Spark benchmark evaluates the Data Warehouse performance of a set of machines using Spark and a synthetic dataset of reduced size (relative to prod-level). This benchmark stresses CPU, memory (capacity and bandwidth), network as well as storage I/O.
Please build a version of Linux kernel with NVMe over TCP support enabled by having the following lines in the kernel config, and then install the kernel on all the machines to be involved in the benchmark.
CONFIG_BLK_DEV_NVME=y
CONFIG_NVME_CORE=y
CONFIG_NVME_MULTIPATH=y
CONFIG_NVME_FABRICS=m
CONFIG_NVME_TARGET=m
CONFIG_NVME_TARGET_LOOP=m
CONFIG_NVME_TARGET_TCP=m
CONFIG_NVME_TCP=m
For convenience, we have built a few upstream Linux kernels with the nvme-tcp support enabled, which you can find here:
- Linux 5.19 (x86_64)
- Linux 6.4 (x86_64, aarch64)
Spark benchmark will require one compute node and one or more storage nodes. The compute node will execute the workload and is the machine to be measured, whereas the storage nodes provide storage for the testing dataset and I/O bandwidth for the workload execution.
Although the storage nodes and the network configuration between the nodes are not directly measured during the benchmark, they do have an impact on the final benchmark performance and may become an bottleneck if the compute node is very powerful.
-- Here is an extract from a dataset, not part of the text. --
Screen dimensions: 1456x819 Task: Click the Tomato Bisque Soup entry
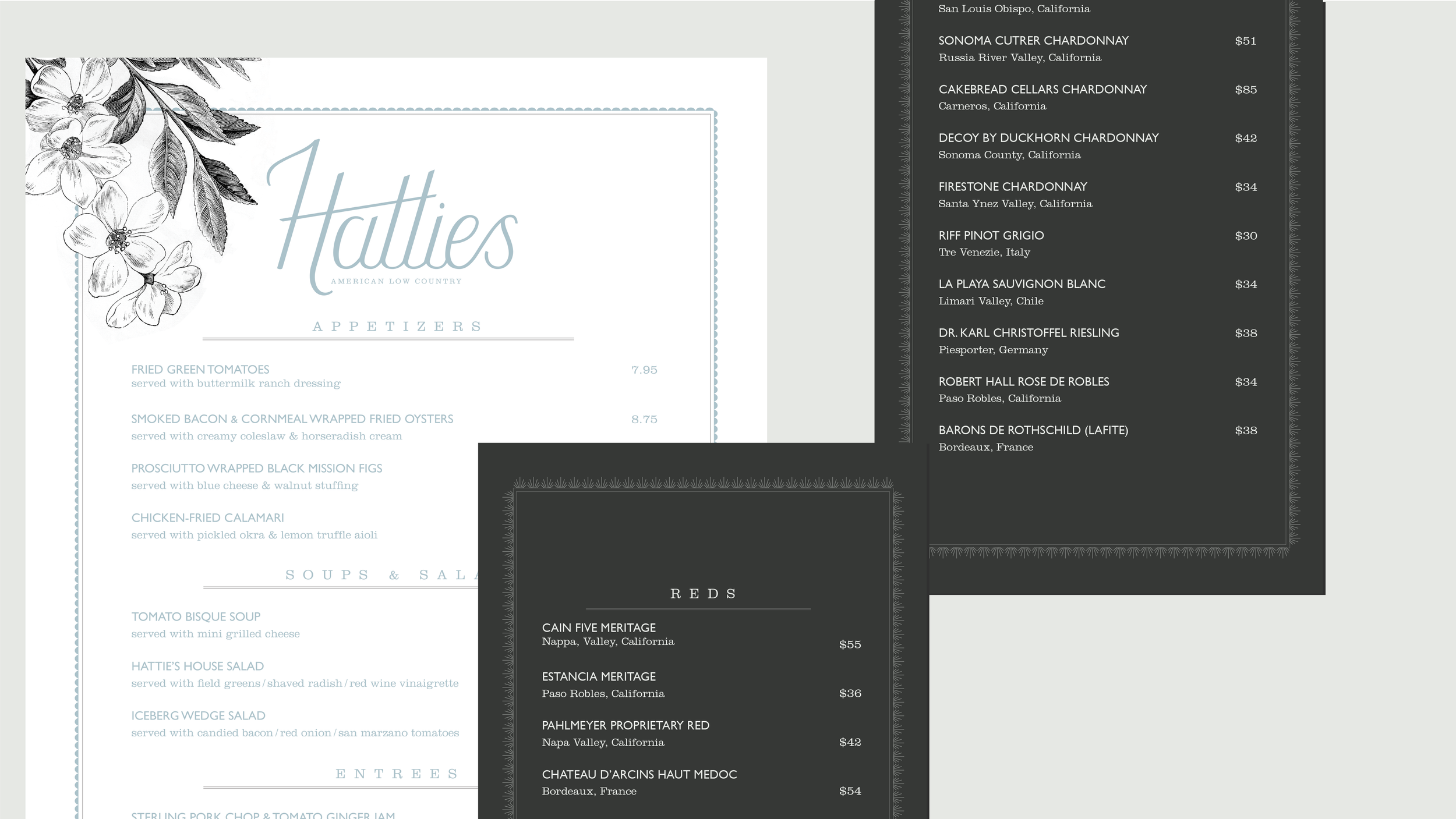coord(196,617)
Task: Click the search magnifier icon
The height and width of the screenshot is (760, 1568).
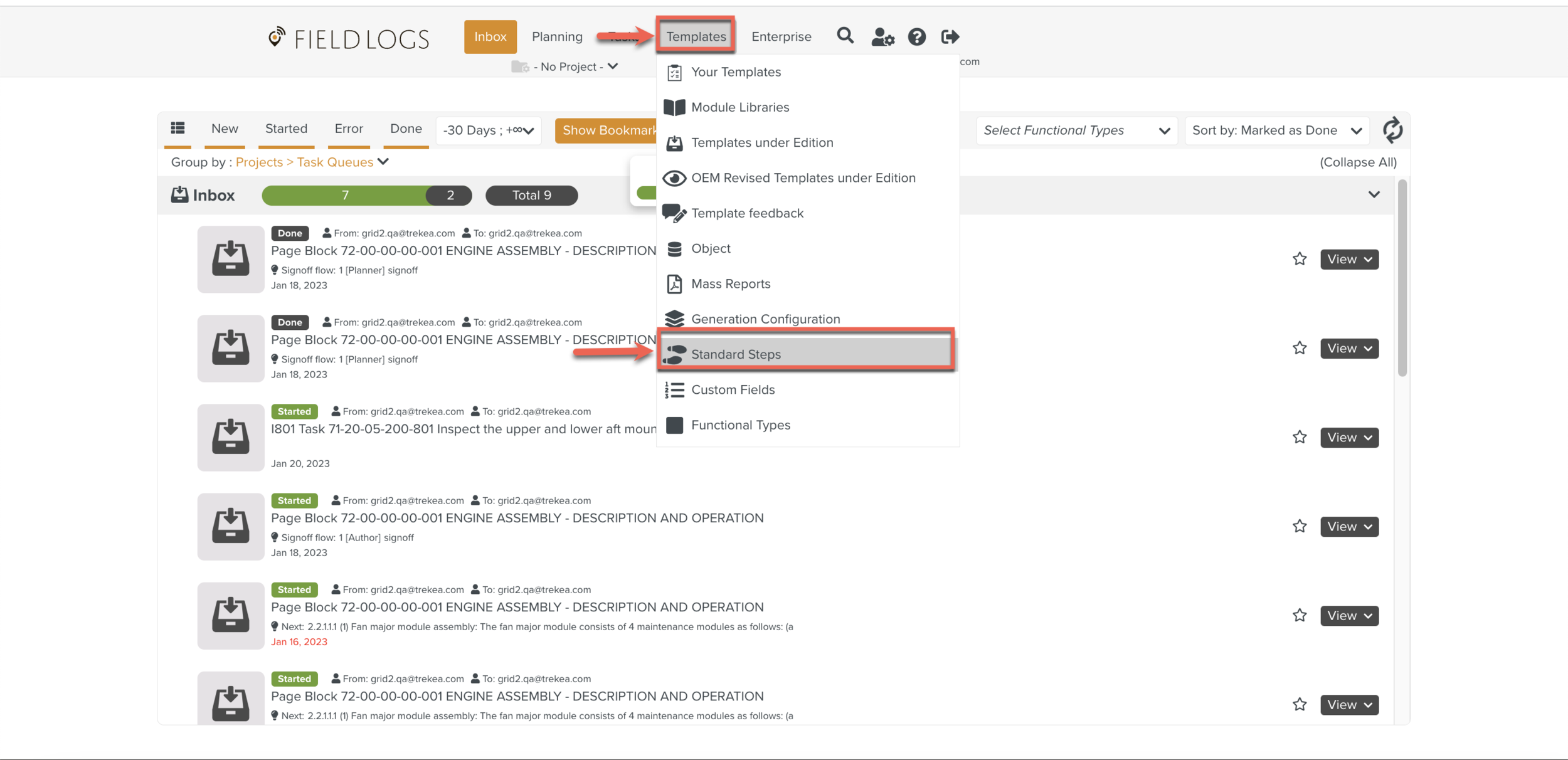Action: (x=845, y=36)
When comparing performance among different compute node hardware, it is very important to keep the network configuration and storage node setups the same, or at least use the same type of storage nodes and the number of them can vary depending on the computing power of the compute node.
Here are some guidance on hardware configurations to run Spark benchmark:
We recommend the ping latency between the nodes to be in the range of 0.1~0.15 ms. That means it's highly recommended to place these machines within the same network to minimize latency. We also suggest having at least 50Gbps of total bandwidth between the compute node and the storage nodes.
-
Storage: We recommend NVMe SSDs on PCIe 3.0 or newer. Each data node needs to have at least one spare drive or spare partition to export to the compute node. All data nodes need to provide at least 500GB of free space in combination.
-
CPU & Memory: We recommend using CPU of 26 cores or more and at least 64GB of memory.
-
Network: 25Gbps NIC or higher on each data node. We recommend the total network bandwidth between the compute node and the storage nodes to be at least 50Gbps.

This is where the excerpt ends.